BDSM : Vous avez dit safeword ?
Prévention BDSM - Face à la démocratisation des pratiques sexuelles de "Bondage, Domination/soumission, Sado Masochisme", une série d'articles vous informe sur la nature de ce type de relation et ses dangers potentiels.

Comme son nom l'indique, le safeword est un mot d'arrêt destiné à préserver l'intégrité physique et mentale de la personne soumise.
Lors d'une séance, si elle se trouve en situation de souffrance intolérable, une soumise peut prononcer le safeword. Si la douleur est une sensation recherchée dans la grande majorité des séances D/s de type SM, il n'est pas rare que la témérité de la soumise lui fasse surestimer sa capacité à encaisser celle-ci ou que le dominant évalue mal ses limites. Dans tel cas, elle n'aura qu'à prononcer le mot qui mettra fin immédiatement à la séance. Tout cela paraît évident, mais nous verrons que tout n'est pas aussi simple et que, dans certains cas, un safeword n'est ni utile ni conseillé.
Du ou des safeword ?
Certaines littératures érotiques ou témoignages évoquent un système de gradation du safeword, système traduisant le degré de tolérance à la douleur de la personne soumise et lui permettant d'indiquer au dominant les différents stades de supportabilité qu'elle traverse. Les codes couleur, vert, orange, rouge, sont les plus utilisés pour traduire cette gradation. Vert pour indiquer que les coups peuvent continuer à pleuvoir et même s'intensifier, orange pour signaler une zone de délicatesse, rouge pour interrompre immédiatement la séance. Pour le dominant, cette méthode présente l'avantage d'évaluer en temps réel, les dispositions physiques et mentales de sa partenaire et donc d'éviter à celle-ci d'avoir à prononcer le safeword rouge, situation souvent mal vécue pouvant générer un sentiment d'échec et de honte. Se présente donc la question de la confiance quant à la qualité d'écoute et les capacités de discernement du dominant.
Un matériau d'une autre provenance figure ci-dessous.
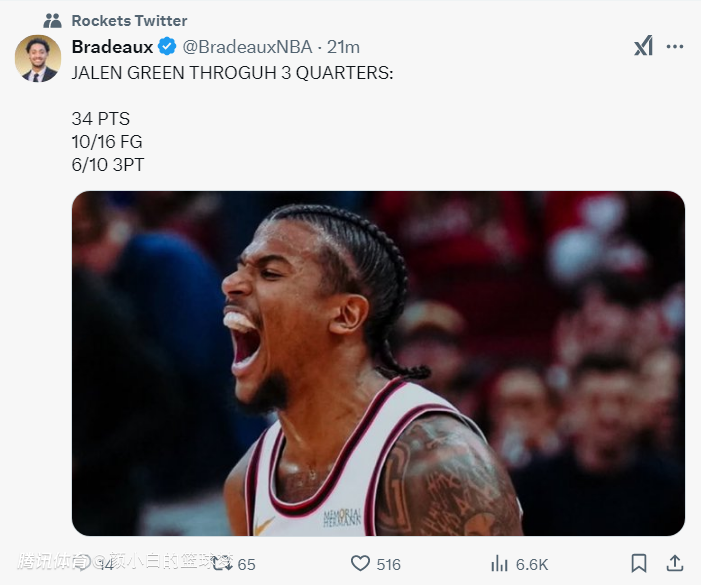
Task: Click the 516 likes count
Action: [x=388, y=564]
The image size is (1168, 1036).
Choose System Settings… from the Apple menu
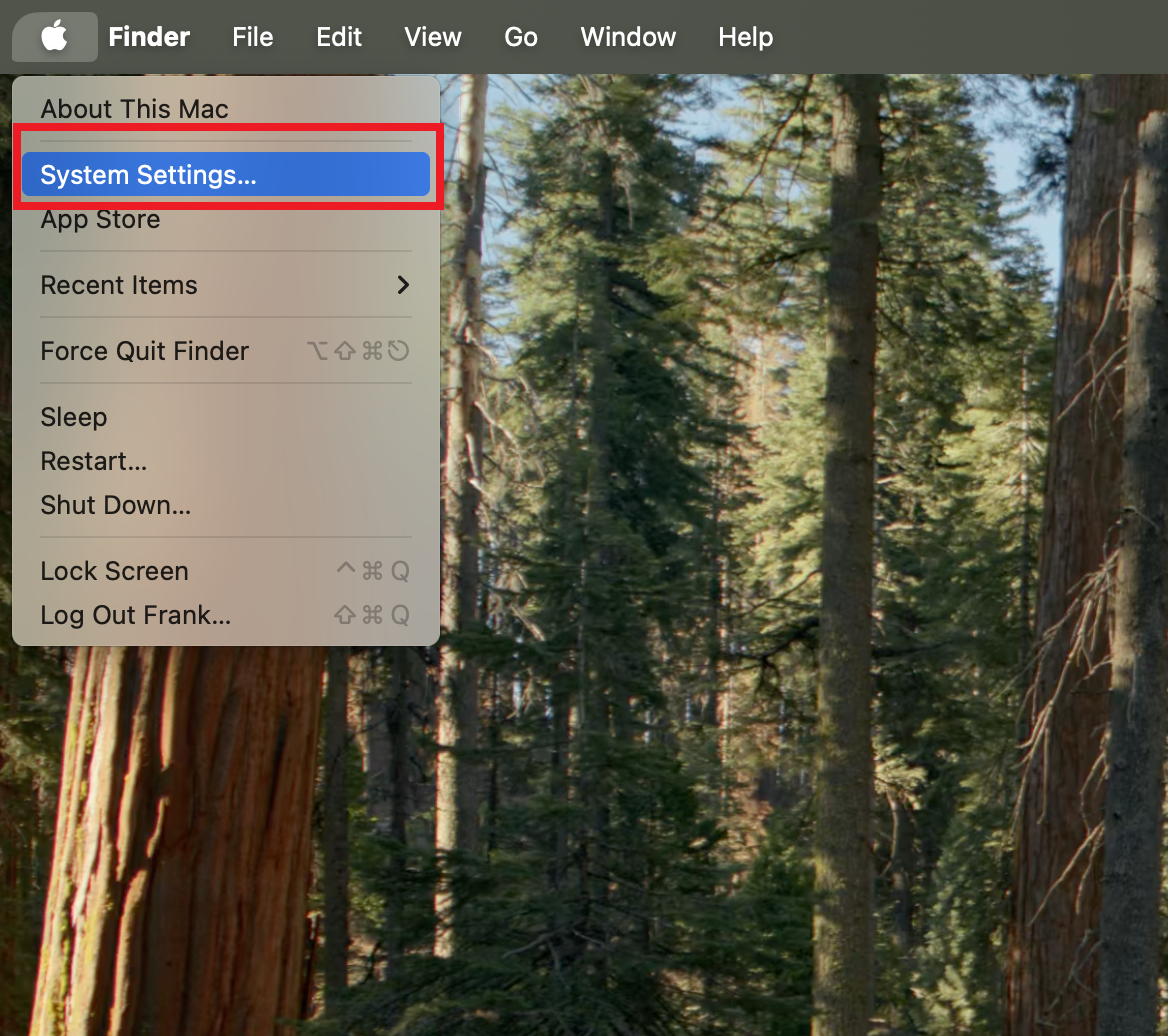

Et quand on ne peut pas parler ?
Dans des scénarios où la soumise est bâillonnée et donc dans l'impossibilité de formuler quoi que ce soit, le signal sera plutôt gestuel, un mouvement de la tête, un foulard tenu dans la main qu'on laissera tomber au sol (demande tout de même une certaine maîtrise, ce qui n'est pas toujours évident), ou tout autre signe rendu possible par la situation.

Quoi qu'il en soit, l'un des écueils du principe de safeword, formulé ou non, peut être l'hésitation, voire le refus de la personne soumise de l'utiliser, soit qu'elle désire se montrer à la hauteur, se surpasser, plaire à son maître/maîtresse, soit qu'elle craigne ce faisant de mettre la relation en péril. Une dominatrice intervenant sur un forum dédié au sujet avertit :
Il faut savoir que certains dominants "manipulent" de façon nuisible la notion de safeword. "Tu as un safe, tu peux le donner, mais réfléchis bien, si tu le f [...]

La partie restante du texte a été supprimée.